= Martin Powell (actor) =

English actor

Martin Powell was an English stage actor of the seventeenth century. Powell was a member of the King's Company from 1669 onwards at the Theatre Royal, Drury Lane in London. He was one of several actors who briefly left for Scotland in 1678 after a dispute with the management, before returning to Drury Lane. In 1682 he joined the merged United Company. Billed throughout his career as Mr. Powell, some of his later appearances can be confused with those of his son George Powell.
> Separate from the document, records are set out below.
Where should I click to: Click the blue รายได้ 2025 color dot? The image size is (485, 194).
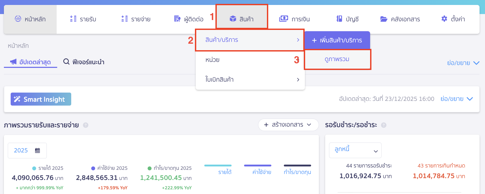click(x=34, y=168)
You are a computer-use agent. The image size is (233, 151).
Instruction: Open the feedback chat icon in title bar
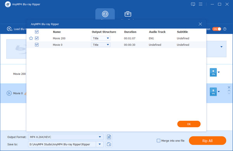click(193, 4)
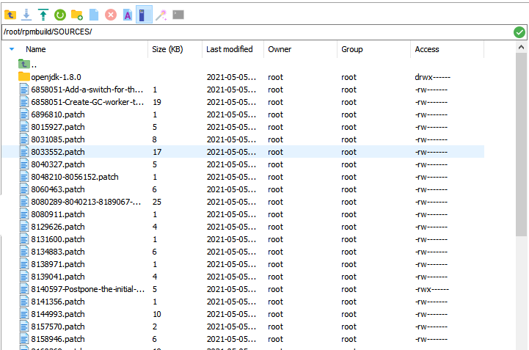
Task: Click the magic wand toolbar icon
Action: coord(161,14)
In 1675 along with John Coysh he appeared in a private production of John Dryden's The Indian Emperour staged by the Duchess of Portsmouth and an otherwise amateur cast.

==Selected roles==
- Gomel in The Conquest of Granada by John Dryden (1670)
- Larasco in The Spanish Rogue by Thomas Duffet (1673)
- Furfante in The Amorous Old Woman by Thomas Duffett (1674)
- Mirmilon in Nero by Nathaniel Lee (1674)
- Proveditor in Love in the Dark by Francis Fane (1675)
- Costard in Psyche Debauched by Thomas Duffet (1675)
- Leander in Gloriana by Nathaniel Lee (1676)
- Mr William in The Country Innocence by John Leanerd (1677)
- Philip in The Rival Queens by Nathaniel Lee (1677)
- Vanlore in Wits Led by the Nose by William Chamberlayne (1677)
- Sir Arthur Twilight in The Rambling Justice by John Leanerd (1678)
- Andravar in Mithridates, King of Pontus by Nathaniel Lee (1678)
- Nonsuch in The Man of Newmarket by Edward Howard (1678)
- Sir Peregreen in Trick for Trick by Thomas D'Urfey (1678)
- Whigg in Sir Barnaby Whigg by Thomas D'Urfey (1681)
- Trebellius in Sophonisba by Nathaniel Lee (1681)
- Bakam in The Island Princess by Nahum Tate (1687)
- Usher in A Fool's Preferment by Thomas D'Urfey (1688)
- Attorney in The Squire of Alsatia by Thomas Shadwell (1688)

==Bibliography==
- Highfill, Philip H, Burnim, Kalman A. & Langhans, Edward A. A Biographical Dictionary of Actors, Actresses, Musicians, Dancers, Managers & Other Stage Personnel in London, 1660–1800: Volume 12. SIU Press, 1973.
- Walking, Andrew R. Masque and Opera in England, 1656–1688. Taylor & Francis, 2016.
- Wilson, John Harold. Mr. Goodman the Player. University of Pittsburgh Press, 1964.